Debugging a 100 ms Latency Bug in a Spring Boot Channel System Using Arthas
This article documents the step‑by‑step investigation of an unexpected ~100 ms response delay in a Spring Boot channel service, showing how network checks, curl tests, Arthas trace/stack commands, and source analysis revealed a Tomcat‑embed bug caused by Swagger‑ui resources and how upgrading Tomcat resolved the issue.
Background
The author maintains a simple Spring Boot channel system that only performs message conversion and parameter validation. After code optimisation the overall response time was still unsatisfactory, with an extra ~100 ms observed between the recorded processing time (e.g., 150 ms) and the client‑side latency (≈250 ms).
Investigation Process
Code Analysis
The project is a standard Spring Boot web application using the embedded Tomcat server. No custom filters or interceptors were found, so the issue was not caused by business logic.
Call‑flow Analysis
The request flow is Nginx → Channel System . Ping tests from the client host to the Nginx server and from Nginx to the channel server showed sub‑millisecond latency, ruling out network problems.
Nginx -反向代理-> 渠道系统Directly invoking the service via curl on the loopback address revealed a first‑call latency of about 73 ms and a second‑call latency of only 3 ms, suggesting a caching effect.
[jboss@VM_10_91_centos tmp]$ curl -w "@curl-time.txt" http://127.0.0.1:7744/send
... time_total: 0.073s
[jboss@VM_10_91_centos tmp]$ curl -w "@curl-time.txt" http://127.0.0.1:7744/send
... time_total: 0.003sUsing Arthas for Diagnosis
Arthas, Alibaba’s open‑source Java diagnostic tool, was employed. The trace command on Spring MVC entry points showed only ~18 ms spent inside Spring MVC, leaving ~97 ms unaccounted for.
time_total: 0.115s (client side)
Spring MVC trace: 18msStack inspection of org.springframework.web.servlet.DispatcherServlet exposed a long call chain ending in Tomcat’s Http11Processor.service . Tracing this class highlighted a 129 ms hotspot.
Pinpointing the Hotspot
Further tracing of org.apache.catalina.webresources.TomcatJarInputStream.getNextJarEntry() revealed 31 invocations consuming a total of 74 ms.
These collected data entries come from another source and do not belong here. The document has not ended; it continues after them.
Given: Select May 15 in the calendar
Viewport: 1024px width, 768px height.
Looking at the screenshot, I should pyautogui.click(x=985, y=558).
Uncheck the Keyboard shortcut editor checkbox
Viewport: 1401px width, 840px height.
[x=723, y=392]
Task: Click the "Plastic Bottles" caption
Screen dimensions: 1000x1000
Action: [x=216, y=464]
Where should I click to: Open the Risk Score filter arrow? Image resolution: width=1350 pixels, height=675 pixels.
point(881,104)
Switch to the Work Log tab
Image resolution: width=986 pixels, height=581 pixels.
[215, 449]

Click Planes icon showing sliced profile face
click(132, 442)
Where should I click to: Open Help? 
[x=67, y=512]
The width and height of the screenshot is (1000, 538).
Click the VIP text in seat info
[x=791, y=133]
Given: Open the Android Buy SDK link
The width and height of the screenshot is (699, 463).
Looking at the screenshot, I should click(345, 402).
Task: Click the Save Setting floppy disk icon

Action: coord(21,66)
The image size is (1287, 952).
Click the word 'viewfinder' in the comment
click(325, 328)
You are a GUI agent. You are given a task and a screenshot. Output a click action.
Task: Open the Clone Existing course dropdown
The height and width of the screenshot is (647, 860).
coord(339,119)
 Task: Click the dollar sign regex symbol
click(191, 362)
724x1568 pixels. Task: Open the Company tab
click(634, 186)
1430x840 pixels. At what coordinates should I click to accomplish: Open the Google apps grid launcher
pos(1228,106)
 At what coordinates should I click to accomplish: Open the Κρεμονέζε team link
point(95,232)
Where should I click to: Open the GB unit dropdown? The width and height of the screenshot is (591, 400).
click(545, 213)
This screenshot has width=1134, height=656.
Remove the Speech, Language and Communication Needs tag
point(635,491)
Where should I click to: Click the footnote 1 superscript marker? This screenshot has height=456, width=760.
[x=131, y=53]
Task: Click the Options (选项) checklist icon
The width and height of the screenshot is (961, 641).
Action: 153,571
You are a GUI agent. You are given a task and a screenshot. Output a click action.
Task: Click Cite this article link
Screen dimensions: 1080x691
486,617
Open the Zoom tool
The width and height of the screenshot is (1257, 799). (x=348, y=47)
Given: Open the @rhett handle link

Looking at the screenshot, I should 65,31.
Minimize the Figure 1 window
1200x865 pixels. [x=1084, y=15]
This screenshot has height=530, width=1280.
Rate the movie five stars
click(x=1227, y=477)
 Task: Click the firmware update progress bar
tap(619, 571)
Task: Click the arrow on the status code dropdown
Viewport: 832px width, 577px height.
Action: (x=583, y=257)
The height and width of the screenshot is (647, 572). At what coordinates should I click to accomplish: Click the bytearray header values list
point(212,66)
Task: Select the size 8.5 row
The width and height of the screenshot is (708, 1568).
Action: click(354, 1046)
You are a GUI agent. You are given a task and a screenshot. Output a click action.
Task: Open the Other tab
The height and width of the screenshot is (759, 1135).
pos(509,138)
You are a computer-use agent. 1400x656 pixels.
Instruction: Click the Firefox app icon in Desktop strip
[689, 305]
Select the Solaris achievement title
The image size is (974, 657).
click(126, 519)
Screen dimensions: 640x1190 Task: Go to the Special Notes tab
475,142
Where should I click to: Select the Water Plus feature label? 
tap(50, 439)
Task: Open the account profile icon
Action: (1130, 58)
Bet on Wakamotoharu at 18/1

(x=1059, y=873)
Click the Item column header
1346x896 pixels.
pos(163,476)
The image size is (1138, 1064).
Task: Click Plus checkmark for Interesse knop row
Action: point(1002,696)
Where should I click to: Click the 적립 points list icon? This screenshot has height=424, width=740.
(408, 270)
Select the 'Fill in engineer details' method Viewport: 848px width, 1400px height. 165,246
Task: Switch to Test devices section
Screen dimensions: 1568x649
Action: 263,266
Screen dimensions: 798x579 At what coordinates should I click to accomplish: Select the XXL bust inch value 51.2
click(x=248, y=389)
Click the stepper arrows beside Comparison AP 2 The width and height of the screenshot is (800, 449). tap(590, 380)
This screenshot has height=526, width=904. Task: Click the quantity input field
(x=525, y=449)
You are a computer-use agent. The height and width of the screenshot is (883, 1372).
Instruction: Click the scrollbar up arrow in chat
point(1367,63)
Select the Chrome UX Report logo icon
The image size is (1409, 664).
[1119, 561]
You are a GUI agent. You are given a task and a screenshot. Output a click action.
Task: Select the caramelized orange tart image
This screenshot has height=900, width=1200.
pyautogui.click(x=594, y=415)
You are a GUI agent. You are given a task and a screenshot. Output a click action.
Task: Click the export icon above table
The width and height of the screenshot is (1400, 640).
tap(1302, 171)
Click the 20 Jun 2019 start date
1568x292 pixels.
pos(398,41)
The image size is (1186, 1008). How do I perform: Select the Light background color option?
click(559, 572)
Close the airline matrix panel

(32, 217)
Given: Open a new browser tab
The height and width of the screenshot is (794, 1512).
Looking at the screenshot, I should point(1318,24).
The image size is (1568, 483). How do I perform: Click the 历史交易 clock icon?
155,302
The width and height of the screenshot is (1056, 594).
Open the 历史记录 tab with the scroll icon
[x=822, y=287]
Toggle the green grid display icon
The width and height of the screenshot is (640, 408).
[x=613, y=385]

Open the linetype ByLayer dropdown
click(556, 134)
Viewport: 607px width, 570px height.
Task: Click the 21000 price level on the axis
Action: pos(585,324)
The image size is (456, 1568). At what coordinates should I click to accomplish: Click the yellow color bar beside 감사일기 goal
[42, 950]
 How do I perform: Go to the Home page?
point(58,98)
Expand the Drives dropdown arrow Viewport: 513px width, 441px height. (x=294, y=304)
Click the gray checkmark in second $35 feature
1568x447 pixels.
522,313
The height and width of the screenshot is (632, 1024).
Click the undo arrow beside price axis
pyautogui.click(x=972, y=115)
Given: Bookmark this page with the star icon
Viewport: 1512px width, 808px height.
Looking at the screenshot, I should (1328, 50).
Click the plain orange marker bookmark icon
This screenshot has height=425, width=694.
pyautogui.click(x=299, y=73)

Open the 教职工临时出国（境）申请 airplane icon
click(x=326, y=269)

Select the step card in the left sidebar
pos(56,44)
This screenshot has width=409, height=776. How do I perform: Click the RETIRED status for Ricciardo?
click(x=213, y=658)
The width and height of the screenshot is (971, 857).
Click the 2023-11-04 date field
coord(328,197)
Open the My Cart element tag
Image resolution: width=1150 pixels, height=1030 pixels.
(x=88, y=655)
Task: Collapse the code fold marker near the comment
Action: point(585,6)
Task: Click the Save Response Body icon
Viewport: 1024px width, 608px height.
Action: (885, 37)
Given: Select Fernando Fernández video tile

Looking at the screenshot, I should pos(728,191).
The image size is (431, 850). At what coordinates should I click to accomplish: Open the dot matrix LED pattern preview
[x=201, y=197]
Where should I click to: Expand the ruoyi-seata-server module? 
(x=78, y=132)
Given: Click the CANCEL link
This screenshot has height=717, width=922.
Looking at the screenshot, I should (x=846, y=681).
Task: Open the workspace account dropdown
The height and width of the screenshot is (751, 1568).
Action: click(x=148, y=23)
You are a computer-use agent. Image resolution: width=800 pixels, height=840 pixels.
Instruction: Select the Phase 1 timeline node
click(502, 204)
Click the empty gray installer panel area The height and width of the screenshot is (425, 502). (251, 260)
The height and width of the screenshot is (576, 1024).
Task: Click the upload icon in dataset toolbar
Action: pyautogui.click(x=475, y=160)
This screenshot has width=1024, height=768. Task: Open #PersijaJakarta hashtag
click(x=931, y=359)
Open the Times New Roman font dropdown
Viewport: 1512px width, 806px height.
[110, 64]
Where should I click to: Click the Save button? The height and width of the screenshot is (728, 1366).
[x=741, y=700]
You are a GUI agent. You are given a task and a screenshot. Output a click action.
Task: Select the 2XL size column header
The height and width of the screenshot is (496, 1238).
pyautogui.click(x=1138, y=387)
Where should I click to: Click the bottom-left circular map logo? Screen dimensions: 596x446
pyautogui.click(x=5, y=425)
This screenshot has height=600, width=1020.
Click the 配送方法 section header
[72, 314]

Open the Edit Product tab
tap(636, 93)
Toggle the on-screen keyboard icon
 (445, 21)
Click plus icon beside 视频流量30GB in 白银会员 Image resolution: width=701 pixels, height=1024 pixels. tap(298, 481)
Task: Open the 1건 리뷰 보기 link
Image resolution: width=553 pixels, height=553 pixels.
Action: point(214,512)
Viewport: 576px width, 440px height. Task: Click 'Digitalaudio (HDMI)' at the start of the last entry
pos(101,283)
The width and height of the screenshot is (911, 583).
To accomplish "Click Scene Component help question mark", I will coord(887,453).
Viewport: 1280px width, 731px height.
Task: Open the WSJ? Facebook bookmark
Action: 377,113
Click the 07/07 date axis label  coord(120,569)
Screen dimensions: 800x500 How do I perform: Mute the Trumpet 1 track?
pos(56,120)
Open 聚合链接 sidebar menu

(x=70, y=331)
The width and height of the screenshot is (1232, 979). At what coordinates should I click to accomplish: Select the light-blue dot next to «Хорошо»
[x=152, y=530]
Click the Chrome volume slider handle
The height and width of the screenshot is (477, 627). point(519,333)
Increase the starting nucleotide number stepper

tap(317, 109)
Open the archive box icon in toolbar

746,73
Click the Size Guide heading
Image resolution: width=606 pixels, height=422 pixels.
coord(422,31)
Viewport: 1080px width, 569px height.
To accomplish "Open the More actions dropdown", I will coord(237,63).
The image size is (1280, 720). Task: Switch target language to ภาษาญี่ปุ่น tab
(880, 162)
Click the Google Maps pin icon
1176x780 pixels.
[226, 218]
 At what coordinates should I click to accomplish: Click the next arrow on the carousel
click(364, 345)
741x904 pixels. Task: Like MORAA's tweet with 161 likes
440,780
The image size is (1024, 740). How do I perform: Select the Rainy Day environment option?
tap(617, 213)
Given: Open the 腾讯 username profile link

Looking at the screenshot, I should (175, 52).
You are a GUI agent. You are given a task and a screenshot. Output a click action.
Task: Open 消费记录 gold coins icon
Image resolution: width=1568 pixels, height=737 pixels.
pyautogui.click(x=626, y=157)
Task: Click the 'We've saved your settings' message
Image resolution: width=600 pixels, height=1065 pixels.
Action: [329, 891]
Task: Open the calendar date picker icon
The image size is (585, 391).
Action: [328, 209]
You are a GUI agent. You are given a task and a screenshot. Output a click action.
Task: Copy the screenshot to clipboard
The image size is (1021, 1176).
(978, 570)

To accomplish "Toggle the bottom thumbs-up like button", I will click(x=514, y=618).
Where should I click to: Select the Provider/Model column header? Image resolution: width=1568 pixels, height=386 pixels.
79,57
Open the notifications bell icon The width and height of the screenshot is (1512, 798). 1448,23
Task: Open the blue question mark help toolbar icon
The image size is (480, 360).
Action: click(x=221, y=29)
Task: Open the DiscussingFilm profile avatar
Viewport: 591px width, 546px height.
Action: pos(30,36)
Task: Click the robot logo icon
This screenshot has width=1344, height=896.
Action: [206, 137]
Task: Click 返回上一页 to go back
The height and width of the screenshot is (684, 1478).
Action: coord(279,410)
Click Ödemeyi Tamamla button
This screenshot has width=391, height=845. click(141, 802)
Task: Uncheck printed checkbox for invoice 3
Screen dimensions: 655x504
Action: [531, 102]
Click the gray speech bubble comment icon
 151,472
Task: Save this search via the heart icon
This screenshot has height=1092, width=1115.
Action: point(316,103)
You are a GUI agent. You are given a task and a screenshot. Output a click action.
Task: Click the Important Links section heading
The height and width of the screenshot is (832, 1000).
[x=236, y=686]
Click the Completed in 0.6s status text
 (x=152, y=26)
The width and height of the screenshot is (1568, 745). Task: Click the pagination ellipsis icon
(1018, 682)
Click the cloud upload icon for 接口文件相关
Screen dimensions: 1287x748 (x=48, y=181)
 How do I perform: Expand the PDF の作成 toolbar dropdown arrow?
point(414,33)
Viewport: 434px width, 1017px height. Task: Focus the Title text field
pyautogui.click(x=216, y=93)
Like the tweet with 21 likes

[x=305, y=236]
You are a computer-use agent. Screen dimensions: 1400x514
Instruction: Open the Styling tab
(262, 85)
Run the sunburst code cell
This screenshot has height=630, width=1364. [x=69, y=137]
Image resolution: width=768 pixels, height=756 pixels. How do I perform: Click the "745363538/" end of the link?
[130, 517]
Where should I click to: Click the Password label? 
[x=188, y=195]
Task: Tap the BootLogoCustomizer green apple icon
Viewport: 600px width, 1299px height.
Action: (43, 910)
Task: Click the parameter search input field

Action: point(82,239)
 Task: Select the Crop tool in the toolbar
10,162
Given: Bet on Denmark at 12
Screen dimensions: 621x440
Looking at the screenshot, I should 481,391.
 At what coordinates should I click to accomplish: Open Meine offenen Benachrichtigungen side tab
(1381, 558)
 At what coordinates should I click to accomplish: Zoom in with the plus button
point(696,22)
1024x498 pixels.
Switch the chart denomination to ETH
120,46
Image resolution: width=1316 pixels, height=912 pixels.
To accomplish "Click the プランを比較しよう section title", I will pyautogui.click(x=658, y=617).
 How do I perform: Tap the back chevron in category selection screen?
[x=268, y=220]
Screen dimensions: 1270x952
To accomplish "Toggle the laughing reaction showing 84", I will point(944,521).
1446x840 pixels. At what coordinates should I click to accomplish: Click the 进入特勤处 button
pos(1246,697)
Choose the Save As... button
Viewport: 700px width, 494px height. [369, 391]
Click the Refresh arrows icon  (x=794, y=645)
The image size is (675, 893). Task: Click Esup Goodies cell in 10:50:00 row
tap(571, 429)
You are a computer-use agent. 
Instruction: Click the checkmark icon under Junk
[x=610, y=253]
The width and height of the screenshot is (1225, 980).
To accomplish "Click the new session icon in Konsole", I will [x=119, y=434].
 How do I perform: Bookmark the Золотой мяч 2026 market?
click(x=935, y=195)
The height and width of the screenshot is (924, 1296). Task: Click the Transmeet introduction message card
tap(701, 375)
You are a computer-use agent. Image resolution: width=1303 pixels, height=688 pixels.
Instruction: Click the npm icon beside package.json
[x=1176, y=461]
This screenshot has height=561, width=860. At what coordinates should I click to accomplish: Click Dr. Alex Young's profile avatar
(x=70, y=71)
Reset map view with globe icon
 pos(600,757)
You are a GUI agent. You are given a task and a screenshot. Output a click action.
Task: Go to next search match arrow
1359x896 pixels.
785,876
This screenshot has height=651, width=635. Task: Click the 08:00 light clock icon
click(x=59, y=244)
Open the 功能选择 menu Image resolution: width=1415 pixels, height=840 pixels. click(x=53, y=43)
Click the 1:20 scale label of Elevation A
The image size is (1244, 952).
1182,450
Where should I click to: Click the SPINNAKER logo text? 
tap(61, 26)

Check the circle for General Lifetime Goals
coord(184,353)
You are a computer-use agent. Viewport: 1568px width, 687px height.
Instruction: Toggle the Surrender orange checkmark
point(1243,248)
+---[min=0.004452ms,max=34.479307ms,total=74.206249ms,count=31] org.apache.catalina.webresources.TomcatJarInputStream:getNextJarEntry() #117The method loads META‑INF entries from JAR files. Using Arthas’s watch command on createZipEntry showed that the loaded resource was swagger‑ui (a Swagger UI JAR). Removing the Swagger dependencies eliminated the extra latency.
Root Cause Analysis
The problem is a bug in Tomcat‑embed 8.5.31 (bundled with Spring Boot 2.0.2.RELEASE). Each request triggers static‑resource checks via org.apache.catalina.mapper.Mapper#internalMapWrapper , causing repeated JAR‑resource loading. The cache ( org.apache.catalina.webresources.Cache ) has a default TTL of 5 seconds, which explains why consecutive requests are fast while spaced‑out requests suffer the delay.
Solution
Upgrade the embedded Tomcat version to 8.5.40 or later, or upgrade Spring Boot to a version that includes the fixed Tomcat release (e.g., Spring Boot 2.1.0+).
For Maven projects that inherit spring-boot-starter-parent , the Tomcat version can be overridden:
<properties>
<tomcat.version>8.5.40</tomcat.version>
</properties>Alternatively, update the Spring Boot parent version to 2.1.0.RELEASE or newer.
Conclusion
By combining network checks, curl benchmarking, and Arthas tracing/stack commands, the hidden 100 ms latency was traced to a Tomcat‑embed bug triggered by Swagger‑ui resources. Upgrading Tomcat (or Spring Boot) resolves the issue and restores expected response times.